If I ever get hold of him, he'll have no idea where to look for his nuts!

And while I'm thinking about the signs that were put up for the Deptford 2007 exhibition, there's another few that seem to have foreseen post-Boris London.

Bye-bye bendy bus...
Playing Franny's cycling knight in shining armour and riding off in pursuit...


















Designs and photo: (c) Sue Lawes & Lionel Openshaw : www.se8signs.co.uk

Monday, 9 November 2009

Ha'penny Hatch gets a service

After a lazy stroll into the kitchen for the morning pot of tea this morning, I looked out of the window and saw the footbridge had been lifted. I've never seen it up since they built it. In the time it took me to find my camera and open the front door it had been lowered again - surprisingly quickly, though finding anything in here is never a quick job. Anyhow, I managed to grab this image.Seconds later it was almost back to normal:


And just a couple of seconds later, after a posse of hi-vizened engineers wandered up and had a leisurely peek about the place, everything returned to normal again. Even the guy who, at a guess, isn't allowed to practise his drums indoors made an afternoon reappearance, serenading pedestrians with his snare drum paradiddles.

Saturday, 10 October 2009

Spider flight?


I know it's a bad photo but I'm hoping that it'll still be there tomorrow when I've had time to figure out how to focus my camera manually - this will mean RTFM!!

Meanwhile, it's that time of year when spiders become hyperactive. This one appears to have been very busy inventing the gossamer propeller right outside my front door. It's pretty effective for catching flies - but will it fly?

Update: Nah, the bottom part of the web was missing yesterday morning. The spider was still there, finishing off one of those fake-wasp drone thingies. Today, there are only a couple of strands.
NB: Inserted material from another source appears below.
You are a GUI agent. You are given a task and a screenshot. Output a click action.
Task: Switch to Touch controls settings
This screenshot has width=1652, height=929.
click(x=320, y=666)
My spider has either taken off for newer pastures or been plucked off its web by a passing bird with a big appetite.

Sunday, 27 September 2009

Disappearing industries

A while ago my dad was looking to replace his typewriter and found that they'd almost disappeared from the market. I think it would be even harder to replace a typewriter ribbon, and many people wouldn't even know what carbon paper was or what it was used for. Here, on the National Cycle Route 21, on an industrial estate by Lower Sydenham Station, is a factory whose fate was sealed by computers and printers.
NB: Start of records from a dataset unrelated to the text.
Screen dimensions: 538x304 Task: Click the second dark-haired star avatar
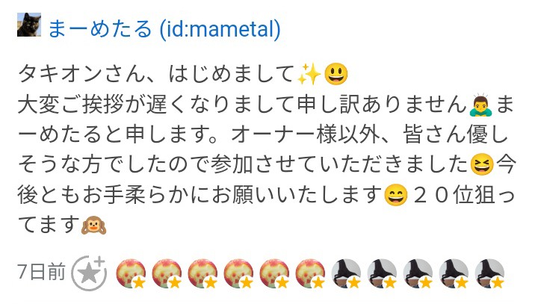coord(382,273)
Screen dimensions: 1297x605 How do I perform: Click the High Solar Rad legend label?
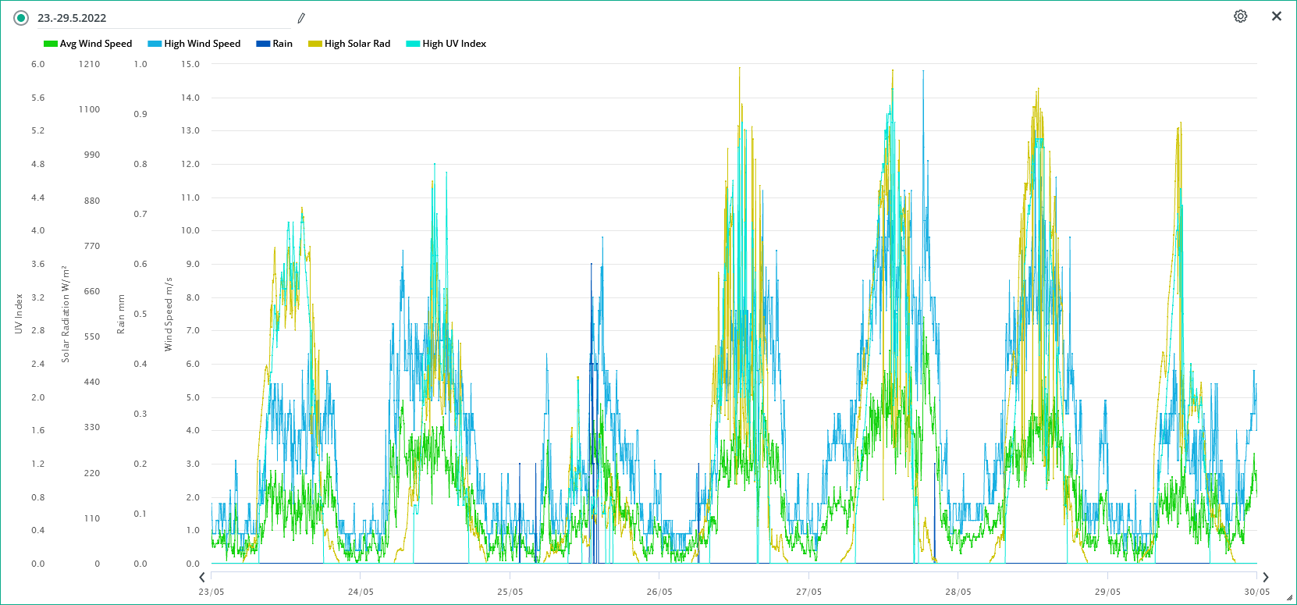point(357,44)
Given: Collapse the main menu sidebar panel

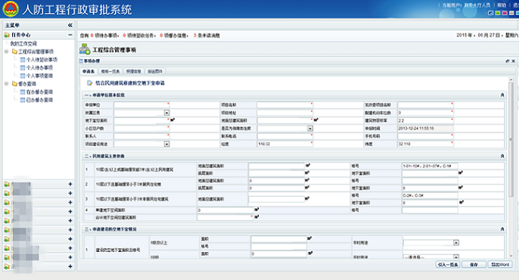Looking at the screenshot, I should tap(70, 25).
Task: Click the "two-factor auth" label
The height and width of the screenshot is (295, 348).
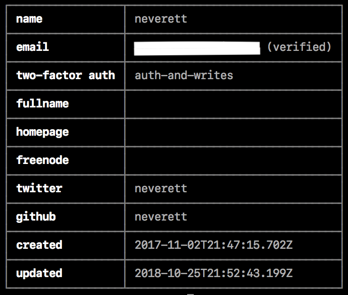Action: coord(65,75)
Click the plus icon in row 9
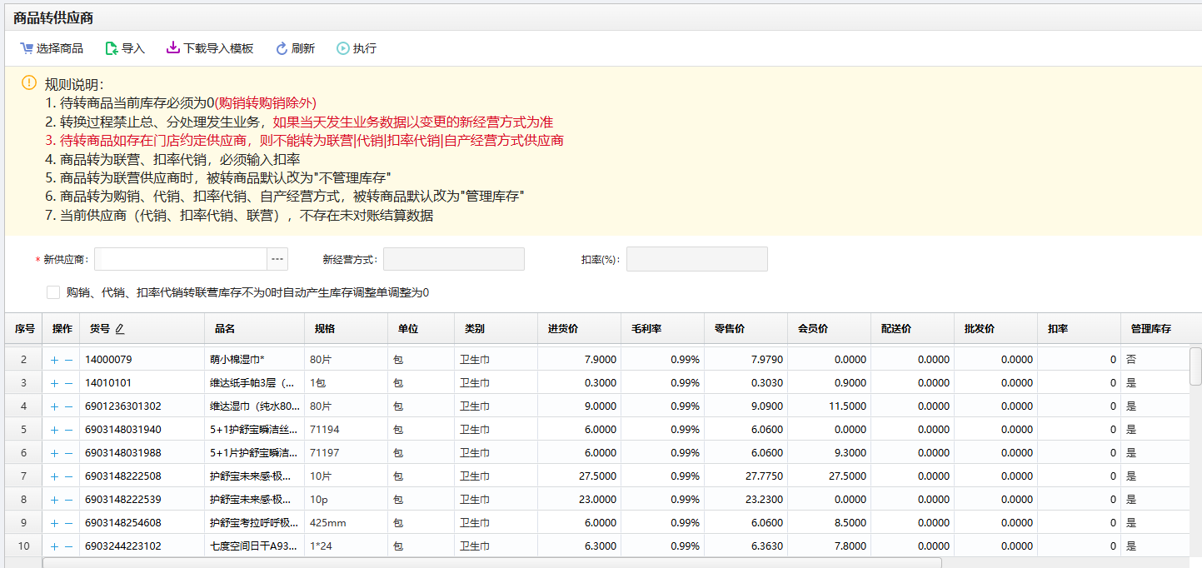 pyautogui.click(x=55, y=523)
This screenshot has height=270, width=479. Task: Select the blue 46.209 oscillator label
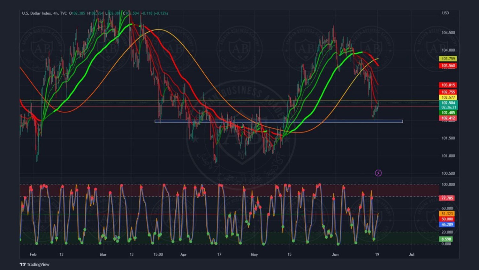pos(447,225)
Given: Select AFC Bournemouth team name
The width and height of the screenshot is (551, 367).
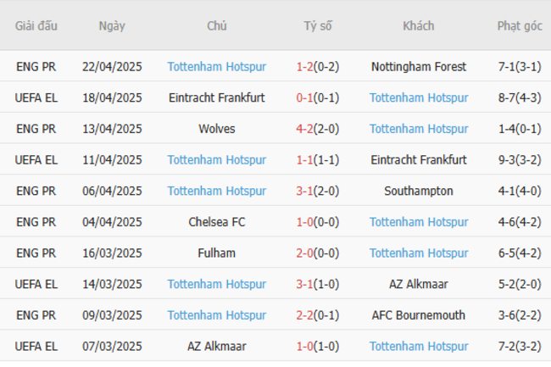Looking at the screenshot, I should pos(419,315).
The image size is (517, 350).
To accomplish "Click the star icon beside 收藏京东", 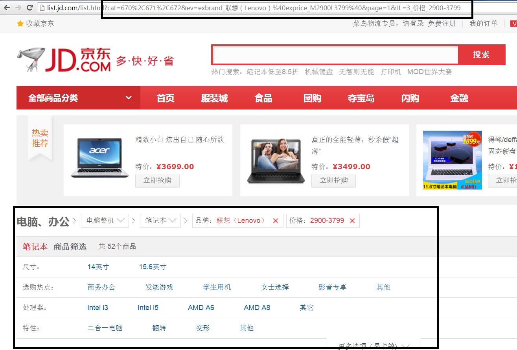I will (20, 24).
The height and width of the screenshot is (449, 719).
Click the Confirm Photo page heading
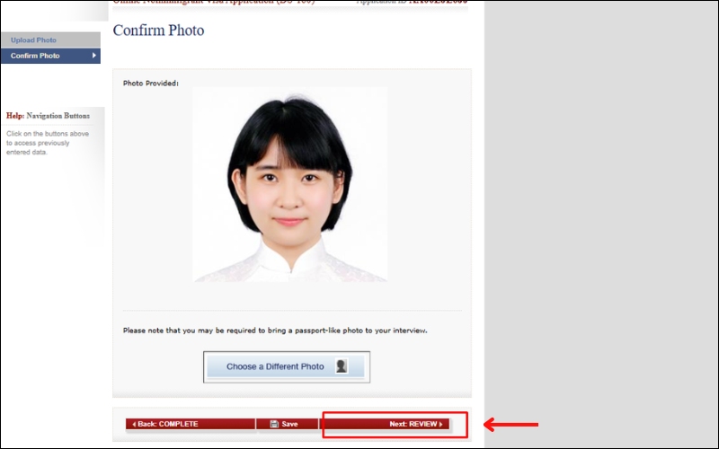click(x=158, y=31)
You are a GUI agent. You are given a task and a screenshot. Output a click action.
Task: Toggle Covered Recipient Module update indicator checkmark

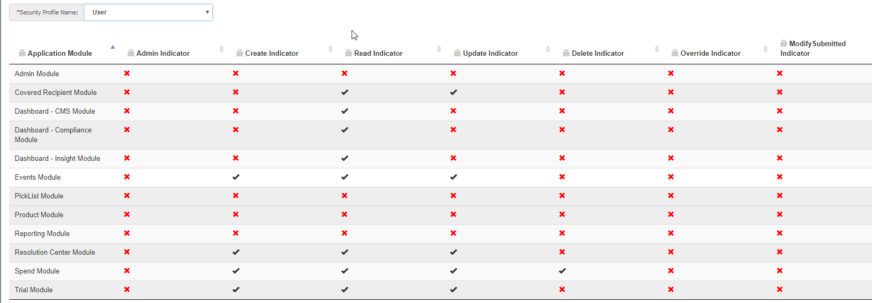tap(453, 92)
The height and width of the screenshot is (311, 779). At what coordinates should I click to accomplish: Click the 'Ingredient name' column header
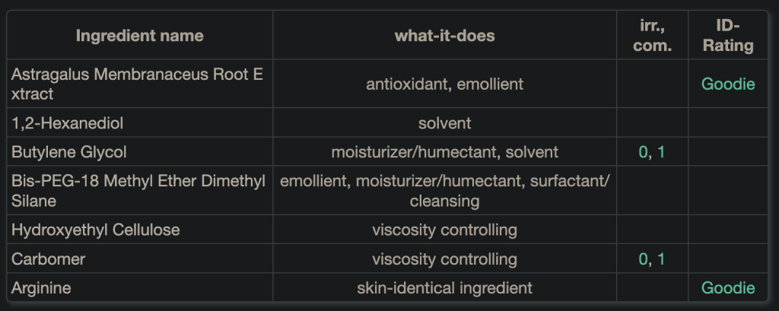point(140,36)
Though the Columbia Ribbon & Carbon Manufacturing Co Ltd no longer seems to exist, the building is still in use - lights on, the odd door open from time to time - perhaps as warehouse storage, but the frontage, which displays a degree of assured confidence that makes it stand out from the rest of the light industrial units surrounding it, has prevailed. So far. Maybe it is under some kind of preservation order. Or perhaps the present occupiers are an industrial version of the hermit crab - happy to occupy the shell of a now dead animal.And, while talking about industrial buildings that stand out, just off the NCR21 there's also this one. It's on Ladywell Bridge, just by wartime the ''shelter for 700'' sign (see earlier blog - ''Shelter'')
This building also seems a million miles away from any similar enterprise - it simply stands out on its own.